_Problem to work on_: Each line from the beginning of the entries below through the line that includes "You are a computer-use" must be returned exactly as given.

━━━ Records for the task

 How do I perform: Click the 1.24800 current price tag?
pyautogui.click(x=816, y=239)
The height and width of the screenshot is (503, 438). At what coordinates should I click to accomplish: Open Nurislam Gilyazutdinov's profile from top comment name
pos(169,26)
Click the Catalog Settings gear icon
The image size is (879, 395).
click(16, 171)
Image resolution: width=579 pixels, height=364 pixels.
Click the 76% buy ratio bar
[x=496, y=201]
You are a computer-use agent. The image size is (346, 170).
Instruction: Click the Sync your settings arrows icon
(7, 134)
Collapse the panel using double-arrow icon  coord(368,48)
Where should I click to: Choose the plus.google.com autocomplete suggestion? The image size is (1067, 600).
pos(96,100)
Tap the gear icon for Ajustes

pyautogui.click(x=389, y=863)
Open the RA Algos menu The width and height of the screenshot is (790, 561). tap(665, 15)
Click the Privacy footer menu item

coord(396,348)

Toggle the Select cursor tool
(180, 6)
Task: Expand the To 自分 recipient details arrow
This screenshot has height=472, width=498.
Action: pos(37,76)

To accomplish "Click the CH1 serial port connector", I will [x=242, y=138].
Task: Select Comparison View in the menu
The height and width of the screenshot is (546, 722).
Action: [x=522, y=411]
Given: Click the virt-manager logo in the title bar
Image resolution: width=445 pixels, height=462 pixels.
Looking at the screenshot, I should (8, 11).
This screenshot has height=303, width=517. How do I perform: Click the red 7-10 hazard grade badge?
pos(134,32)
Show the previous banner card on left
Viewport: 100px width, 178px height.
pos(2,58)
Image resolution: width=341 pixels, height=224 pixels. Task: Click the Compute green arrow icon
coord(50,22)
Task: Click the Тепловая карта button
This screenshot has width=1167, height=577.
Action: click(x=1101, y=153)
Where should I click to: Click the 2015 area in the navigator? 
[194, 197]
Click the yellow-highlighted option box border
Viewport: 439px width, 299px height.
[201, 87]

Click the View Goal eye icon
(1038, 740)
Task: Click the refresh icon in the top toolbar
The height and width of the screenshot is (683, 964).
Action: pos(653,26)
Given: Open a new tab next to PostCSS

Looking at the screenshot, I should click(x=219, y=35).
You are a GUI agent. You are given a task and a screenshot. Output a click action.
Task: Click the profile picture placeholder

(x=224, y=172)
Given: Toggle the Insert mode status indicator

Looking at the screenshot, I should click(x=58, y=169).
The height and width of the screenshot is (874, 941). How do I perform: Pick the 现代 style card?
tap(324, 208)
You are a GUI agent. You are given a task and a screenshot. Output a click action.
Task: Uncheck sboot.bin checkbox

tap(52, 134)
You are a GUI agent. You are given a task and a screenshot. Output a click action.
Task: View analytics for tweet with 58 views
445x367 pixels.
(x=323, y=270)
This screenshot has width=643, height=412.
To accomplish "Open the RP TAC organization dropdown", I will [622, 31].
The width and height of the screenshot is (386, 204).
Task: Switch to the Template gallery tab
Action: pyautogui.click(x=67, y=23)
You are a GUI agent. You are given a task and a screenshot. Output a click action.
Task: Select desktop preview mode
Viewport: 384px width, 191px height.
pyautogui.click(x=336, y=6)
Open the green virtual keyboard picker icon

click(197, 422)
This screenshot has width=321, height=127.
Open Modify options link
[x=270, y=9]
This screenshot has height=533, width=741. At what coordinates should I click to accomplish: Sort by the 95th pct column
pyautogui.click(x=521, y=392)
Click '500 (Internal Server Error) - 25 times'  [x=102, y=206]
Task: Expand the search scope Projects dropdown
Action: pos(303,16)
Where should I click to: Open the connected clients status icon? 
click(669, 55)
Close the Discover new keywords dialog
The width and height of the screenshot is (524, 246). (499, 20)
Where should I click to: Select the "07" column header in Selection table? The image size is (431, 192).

━━━━━━

_Exercise answer_:
 How do I perform: Click the 1.24800 current price tag?
pyautogui.click(x=816, y=239)
The height and width of the screenshot is (503, 438). At what coordinates should I click to accomplish: Open Nurislam Gilyazutdinov's profile from top comment name
pos(169,26)
Click the Catalog Settings gear icon
The image size is (879, 395).
click(16, 171)
Image resolution: width=579 pixels, height=364 pixels.
Click the 76% buy ratio bar
[x=496, y=201]
You are a computer-use agent. The image size is (346, 170).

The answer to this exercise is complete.